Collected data
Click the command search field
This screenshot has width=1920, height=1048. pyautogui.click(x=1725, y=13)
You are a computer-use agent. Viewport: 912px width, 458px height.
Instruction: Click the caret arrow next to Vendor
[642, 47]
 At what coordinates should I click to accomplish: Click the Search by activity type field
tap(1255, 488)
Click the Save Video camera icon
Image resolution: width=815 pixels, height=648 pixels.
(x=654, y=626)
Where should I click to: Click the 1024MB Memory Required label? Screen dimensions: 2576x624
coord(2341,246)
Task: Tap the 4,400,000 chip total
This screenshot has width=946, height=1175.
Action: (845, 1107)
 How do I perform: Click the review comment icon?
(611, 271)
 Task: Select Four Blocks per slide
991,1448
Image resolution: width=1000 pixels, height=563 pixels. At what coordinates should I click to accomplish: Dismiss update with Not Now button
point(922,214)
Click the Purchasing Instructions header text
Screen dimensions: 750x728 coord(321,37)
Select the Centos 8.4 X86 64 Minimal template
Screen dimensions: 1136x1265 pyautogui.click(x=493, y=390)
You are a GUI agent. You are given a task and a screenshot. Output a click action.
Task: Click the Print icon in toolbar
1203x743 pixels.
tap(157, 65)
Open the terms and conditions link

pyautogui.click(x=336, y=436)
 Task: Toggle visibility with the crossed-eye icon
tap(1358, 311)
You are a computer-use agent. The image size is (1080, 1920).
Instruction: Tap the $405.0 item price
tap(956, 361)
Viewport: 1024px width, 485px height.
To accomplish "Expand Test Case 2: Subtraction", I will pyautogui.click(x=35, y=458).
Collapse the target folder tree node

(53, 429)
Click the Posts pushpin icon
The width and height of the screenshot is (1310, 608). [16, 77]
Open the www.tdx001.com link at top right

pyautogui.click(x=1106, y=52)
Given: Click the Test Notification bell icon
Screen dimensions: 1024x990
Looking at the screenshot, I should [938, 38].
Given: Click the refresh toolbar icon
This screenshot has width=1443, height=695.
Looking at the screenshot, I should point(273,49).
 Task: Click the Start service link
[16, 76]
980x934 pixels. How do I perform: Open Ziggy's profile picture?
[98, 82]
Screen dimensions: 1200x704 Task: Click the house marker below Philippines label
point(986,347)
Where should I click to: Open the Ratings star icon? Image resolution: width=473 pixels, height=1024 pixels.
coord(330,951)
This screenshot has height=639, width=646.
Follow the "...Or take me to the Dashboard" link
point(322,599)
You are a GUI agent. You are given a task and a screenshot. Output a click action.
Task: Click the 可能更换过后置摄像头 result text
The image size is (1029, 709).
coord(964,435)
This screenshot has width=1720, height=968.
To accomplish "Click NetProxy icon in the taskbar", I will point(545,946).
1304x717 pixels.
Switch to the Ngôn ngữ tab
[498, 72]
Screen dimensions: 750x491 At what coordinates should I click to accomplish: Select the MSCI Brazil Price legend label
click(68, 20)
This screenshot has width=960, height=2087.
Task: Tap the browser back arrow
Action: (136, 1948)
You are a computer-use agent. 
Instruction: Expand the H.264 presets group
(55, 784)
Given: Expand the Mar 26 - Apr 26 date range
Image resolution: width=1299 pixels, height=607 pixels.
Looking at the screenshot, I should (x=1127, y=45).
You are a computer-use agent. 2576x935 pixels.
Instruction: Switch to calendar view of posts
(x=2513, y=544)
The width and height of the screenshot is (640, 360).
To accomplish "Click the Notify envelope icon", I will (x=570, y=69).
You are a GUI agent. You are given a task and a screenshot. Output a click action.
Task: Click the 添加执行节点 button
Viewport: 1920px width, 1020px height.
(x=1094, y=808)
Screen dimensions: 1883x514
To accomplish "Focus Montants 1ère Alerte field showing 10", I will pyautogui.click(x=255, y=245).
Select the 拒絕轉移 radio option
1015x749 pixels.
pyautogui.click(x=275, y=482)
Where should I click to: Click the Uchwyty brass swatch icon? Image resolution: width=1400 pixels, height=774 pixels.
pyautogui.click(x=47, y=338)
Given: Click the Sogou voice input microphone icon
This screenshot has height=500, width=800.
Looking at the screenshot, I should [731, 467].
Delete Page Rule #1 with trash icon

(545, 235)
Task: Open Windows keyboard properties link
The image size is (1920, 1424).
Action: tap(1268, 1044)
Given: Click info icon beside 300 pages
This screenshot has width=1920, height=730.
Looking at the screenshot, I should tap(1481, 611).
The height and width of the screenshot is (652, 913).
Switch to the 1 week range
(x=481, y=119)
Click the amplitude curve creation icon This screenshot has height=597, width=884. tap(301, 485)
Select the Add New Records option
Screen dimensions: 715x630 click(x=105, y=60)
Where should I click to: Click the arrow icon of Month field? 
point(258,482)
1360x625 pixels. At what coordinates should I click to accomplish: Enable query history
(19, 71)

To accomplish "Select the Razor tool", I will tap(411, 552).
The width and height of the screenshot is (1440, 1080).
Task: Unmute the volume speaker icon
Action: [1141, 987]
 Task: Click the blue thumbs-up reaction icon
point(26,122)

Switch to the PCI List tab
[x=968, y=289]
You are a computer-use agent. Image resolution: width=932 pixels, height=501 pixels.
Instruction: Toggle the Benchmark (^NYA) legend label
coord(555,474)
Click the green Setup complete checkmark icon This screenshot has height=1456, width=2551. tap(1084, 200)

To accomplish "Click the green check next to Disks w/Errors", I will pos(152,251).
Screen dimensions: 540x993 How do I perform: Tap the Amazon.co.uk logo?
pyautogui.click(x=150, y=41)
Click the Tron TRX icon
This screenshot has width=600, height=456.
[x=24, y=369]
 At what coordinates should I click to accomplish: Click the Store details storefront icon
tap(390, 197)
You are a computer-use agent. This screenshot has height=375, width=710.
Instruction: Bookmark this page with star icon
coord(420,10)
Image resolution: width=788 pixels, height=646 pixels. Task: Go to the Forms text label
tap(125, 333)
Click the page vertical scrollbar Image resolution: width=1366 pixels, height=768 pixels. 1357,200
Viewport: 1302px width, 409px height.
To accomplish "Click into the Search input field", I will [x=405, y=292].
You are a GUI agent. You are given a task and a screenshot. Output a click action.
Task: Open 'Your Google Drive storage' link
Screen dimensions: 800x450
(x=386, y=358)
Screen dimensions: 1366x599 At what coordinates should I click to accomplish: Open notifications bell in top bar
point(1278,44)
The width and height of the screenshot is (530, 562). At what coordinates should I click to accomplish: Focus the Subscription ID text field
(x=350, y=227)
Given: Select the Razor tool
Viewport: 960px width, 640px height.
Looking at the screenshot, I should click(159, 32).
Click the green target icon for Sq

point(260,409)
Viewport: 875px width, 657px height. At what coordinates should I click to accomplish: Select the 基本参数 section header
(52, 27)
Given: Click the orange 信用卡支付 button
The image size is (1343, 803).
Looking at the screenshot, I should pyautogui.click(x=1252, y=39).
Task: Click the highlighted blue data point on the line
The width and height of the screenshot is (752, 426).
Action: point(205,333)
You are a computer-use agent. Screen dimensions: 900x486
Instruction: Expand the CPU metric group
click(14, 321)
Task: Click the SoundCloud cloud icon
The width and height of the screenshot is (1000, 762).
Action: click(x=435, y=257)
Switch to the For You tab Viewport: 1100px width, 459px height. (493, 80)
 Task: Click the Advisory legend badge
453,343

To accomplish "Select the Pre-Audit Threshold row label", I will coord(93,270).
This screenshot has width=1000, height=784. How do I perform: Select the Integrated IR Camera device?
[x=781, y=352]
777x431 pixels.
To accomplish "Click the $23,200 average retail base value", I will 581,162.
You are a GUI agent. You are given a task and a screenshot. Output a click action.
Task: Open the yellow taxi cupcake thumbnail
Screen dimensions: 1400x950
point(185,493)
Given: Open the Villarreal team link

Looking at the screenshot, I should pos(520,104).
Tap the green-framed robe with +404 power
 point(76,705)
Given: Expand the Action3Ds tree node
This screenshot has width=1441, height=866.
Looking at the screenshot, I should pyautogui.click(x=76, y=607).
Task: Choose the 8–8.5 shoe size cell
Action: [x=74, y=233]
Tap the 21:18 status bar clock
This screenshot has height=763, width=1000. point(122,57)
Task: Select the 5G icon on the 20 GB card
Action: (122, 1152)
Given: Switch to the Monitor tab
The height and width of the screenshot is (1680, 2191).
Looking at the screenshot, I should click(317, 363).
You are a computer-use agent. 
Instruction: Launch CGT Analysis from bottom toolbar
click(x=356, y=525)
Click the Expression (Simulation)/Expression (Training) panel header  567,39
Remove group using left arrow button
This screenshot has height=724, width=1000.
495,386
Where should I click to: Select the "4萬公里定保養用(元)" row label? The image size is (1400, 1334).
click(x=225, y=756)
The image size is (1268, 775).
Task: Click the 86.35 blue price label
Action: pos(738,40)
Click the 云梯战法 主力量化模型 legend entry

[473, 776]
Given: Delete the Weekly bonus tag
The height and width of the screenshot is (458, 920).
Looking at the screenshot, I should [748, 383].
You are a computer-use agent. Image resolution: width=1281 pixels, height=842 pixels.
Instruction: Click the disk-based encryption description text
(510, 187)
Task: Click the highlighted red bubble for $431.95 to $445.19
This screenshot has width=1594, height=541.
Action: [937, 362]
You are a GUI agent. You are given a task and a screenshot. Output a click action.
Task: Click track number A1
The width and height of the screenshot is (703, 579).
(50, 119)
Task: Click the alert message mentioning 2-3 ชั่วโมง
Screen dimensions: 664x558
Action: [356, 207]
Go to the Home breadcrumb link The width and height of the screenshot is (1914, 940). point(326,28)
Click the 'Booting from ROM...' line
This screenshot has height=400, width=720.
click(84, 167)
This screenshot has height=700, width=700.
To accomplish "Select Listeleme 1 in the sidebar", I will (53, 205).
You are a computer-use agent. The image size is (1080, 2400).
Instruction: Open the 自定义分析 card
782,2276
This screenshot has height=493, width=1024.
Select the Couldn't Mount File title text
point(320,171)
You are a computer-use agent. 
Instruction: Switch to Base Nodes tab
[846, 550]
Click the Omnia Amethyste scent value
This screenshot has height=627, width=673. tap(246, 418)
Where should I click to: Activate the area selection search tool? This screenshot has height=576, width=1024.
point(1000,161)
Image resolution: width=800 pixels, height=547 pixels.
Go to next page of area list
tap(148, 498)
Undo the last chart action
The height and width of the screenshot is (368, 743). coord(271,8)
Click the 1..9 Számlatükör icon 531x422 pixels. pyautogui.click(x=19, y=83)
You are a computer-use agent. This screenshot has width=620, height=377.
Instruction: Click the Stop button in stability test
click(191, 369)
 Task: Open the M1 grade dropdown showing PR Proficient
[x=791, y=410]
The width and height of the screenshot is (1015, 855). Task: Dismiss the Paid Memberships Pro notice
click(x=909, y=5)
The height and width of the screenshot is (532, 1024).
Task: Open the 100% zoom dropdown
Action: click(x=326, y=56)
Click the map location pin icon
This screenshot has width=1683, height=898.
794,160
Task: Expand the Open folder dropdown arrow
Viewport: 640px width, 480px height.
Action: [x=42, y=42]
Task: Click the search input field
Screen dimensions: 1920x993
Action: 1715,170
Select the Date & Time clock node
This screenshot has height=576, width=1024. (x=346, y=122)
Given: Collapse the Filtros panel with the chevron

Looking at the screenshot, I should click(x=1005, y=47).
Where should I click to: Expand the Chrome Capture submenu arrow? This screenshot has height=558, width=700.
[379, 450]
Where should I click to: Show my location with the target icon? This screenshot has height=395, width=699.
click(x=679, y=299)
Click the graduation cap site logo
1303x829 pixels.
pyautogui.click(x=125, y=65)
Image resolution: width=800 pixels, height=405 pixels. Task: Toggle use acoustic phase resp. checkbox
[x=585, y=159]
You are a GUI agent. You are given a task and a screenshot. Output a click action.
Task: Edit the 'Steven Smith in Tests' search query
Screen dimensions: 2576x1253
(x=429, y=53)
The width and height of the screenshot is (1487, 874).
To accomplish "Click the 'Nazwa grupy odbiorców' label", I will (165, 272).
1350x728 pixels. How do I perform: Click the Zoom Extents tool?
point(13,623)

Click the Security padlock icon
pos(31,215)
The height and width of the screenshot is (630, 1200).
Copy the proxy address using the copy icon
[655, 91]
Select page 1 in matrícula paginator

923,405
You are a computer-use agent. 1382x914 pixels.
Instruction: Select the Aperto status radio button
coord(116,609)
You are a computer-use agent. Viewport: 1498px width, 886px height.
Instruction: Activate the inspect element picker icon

About this task: The lines above from the one with "Instruction: Click the Stop" through the one with "Task: Click the search input field" are to be duplicated exactly, ends included, with nothing added.

Exercise output:
Instruction: Click the Stop button in stability test
click(191, 369)
 Task: Open the M1 grade dropdown showing PR Proficient
[x=791, y=410]
The width and height of the screenshot is (1015, 855). Task: Dismiss the Paid Memberships Pro notice
click(x=909, y=5)
The height and width of the screenshot is (532, 1024).
Task: Open the 100% zoom dropdown
Action: click(x=326, y=56)
Click the map location pin icon
This screenshot has width=1683, height=898.
794,160
Task: Expand the Open folder dropdown arrow
Viewport: 640px width, 480px height.
Action: [x=42, y=42]
Task: Click the search input field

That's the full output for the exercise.